The developers behind the decentralized protocol are at each other’s throats. One side says you need to burn CPU cycles to speak. The other says you need to burn cash. The result is a philosophical firestorm that is exposing the raw nerves of internet freedom.
It has been a turbulent 72 hours for the Nostr ecosystem. What started as a quiet proposal to adjust the protocol’s spam resistance mechanism has erupted into a full-blown ideological civil war. The battleground? The difference between “Proof of Work” and “Proof of Payment.”
For the uninitiated, Nostr (Notes and Other Stuff Transmitted by Relays) relies on a simple architecture. Users run a client, relays store and pass along notes, and identity is secured by keys. But lately, a persistent issue has plagued the network: spam. With no central authority to kick bots off, relays have become inundated with low-quality content. Two solutions have emerged, and they are currently on a collision course.
On one side, you have the Cypherpunk purists. They advocate for a strict enforcement of NIP-13, which involves Proof of Work. This would require a client to perform a certain amount of computational “work” (essentially, hashing) before a note is accepted by a relay. It’s a digital tax on CPU cycles. The idea is that spamming thousands of posts becomes prohibitively expensive in terms of computing power.
On the other side, you have the Satoshi Maximalists, led by a vocal contributor known simply as “Satoshi_Speaks” in the channels. They are pushing for a “Zap-to-Post” model. Instead of burning electricity, they propose a micro-transaction in Bitcoin via the Lightning Network. Every time you post, you zap a single satoshi. For a spammer sending 10,000 posts, that’s 10,000 sats—a real financial deterrent.
The Catalyst: The “Wealth Censorship” Accusation

The drama kicked off when a prominent developer, known for his work on a popular iOS client, submitted a pull request that effectively lowered the Proof of Work requirement to near zero, while simultaneously hard-coding a Zap requirement for new followers.
“I think the POW requirement is obsolete,” the developer wrote in a public note. “In my experience, the average user doesn’t have a high-end PC to mine a hash. But they do have a Lightning wallet. It is time we admit that the barrier to entry on Nostr should be skin in the game, not hash power.”
This was immediately met with a torrent of criticism. The counter-argument, posted by the original project’s lead maintainer (using the handle @fiatjaf), accused the move of creating a “class system.”
“We did not leave Twitter to create a network where the rich have a louder voice,” fiatjaf responded. “Proof of Work is egalitarian. It treats a user in Africa with a laptop the same as a VC in San Francisco with a server farm. When you tie posting to Zaps, you’re literally saying your speech is worth more because you have more money.”
This single exchange has been relayed, quoted, and reposted thousands of times across the network over the last 48 hours. It touches on a nerve that goes deeper than code; it is about the soul of the network.
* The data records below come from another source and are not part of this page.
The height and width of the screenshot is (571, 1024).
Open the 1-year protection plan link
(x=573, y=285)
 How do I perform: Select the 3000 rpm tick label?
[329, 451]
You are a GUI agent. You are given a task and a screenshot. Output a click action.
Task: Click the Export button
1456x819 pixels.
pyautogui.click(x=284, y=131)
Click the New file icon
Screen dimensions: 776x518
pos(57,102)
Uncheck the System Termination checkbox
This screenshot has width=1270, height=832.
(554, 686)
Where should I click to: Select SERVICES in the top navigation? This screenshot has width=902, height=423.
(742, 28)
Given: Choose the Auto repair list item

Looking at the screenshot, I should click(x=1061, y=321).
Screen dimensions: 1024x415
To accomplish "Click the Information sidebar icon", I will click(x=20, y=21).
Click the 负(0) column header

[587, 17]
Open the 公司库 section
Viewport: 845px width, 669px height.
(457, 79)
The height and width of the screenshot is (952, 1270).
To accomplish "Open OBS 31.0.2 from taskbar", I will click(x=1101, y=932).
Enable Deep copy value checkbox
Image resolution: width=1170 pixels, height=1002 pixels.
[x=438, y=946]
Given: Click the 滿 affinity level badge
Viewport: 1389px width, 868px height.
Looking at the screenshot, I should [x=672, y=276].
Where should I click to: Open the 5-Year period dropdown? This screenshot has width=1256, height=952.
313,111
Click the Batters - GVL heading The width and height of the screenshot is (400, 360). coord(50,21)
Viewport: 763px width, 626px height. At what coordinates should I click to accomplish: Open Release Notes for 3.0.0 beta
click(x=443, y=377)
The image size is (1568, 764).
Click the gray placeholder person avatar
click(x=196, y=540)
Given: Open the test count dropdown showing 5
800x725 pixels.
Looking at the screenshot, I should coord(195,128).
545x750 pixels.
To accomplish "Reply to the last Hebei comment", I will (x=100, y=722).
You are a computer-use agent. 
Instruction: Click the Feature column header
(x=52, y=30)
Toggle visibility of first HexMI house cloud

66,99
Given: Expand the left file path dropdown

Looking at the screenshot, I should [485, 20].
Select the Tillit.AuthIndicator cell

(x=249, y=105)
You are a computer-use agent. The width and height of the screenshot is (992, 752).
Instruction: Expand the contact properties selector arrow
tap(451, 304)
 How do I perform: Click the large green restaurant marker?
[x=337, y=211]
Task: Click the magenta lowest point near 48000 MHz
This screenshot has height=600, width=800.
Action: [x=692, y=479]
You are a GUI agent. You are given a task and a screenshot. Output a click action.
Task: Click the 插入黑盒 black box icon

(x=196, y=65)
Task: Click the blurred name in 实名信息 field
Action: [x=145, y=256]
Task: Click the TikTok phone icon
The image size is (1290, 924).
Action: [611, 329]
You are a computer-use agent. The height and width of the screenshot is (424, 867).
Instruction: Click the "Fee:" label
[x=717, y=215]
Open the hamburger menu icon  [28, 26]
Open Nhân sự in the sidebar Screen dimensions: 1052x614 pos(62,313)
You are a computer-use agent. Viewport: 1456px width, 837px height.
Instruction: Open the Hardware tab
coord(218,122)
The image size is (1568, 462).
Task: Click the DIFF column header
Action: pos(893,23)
The Worst Case: Nostr Becomes a Pay-to-Play Oligarchy
If the “Zap-to-Post” model wins, we are looking at a fundamental shift in the value proposition of Nostr. The bear case here is stark: Nostr will simply replicate the financial hierarchy of the real world.
If your ability to interact is tied to your wealth, the platform will naturally skew toward the affluent. It introduces a friction point that the original protocol was designed to eliminate. Furthermore, it creates a perverse incentive for relays. Relays currently have to vote with their feet, but if they are collecting a fraction of a sat on every zap, they will prioritize users who zap the most. This results in a system where the “most valuable” content isn’t the most interesting; it is the content posted by the person with the fattest wallet. It commodifies speech.
The Best Case: Sustainable Economics and Real Anti-Spam
Conversely, the bullish perspective, championed by the Zap proponents, argues that POW is a failed experiment. They point to the rising efficiency of ASIC chips and botnets. “A spammer with a botnet doesn’t pay for electricity,” one proponent noted. “They steal it. So Proof of Work is free for them. But they cannot steal sats.”
From this viewpoint, the Lightning Network integration is Nostr’s killer app. It turns the network into an economy rather than just a social graph. It allows for micro-transactions that can reward relays for their storage costs, creating a sustainable business model for node operators. If a relay gets paid per post, they can afford better infrastructure. It is a capitalist approach to a social problem—aligning economic incentives with quality behavior.
The Summary
Right now, the Nostr community is fractured. The majority of relays are still running older versions that prioritize POW, but the momentum behind the Lightning crowd is undeniable. The conversation has moved beyond simple technical specs; it’s now a debate about whether digital freedom means freedom from economic barriers, or if those economic barriers are the only thing that can save us from the bots.
For now, I think the network will survive, but it will likely fork. Not a blockchain fork, but a social one. We may see two distinct clusters of relays emerge: one for the “Cypherpunks” who demand you burn a CPU cycle, and one for the “Zappers” who demand you pay your satoshis. Which one survives will tell us a lot about the future of decentralized social media.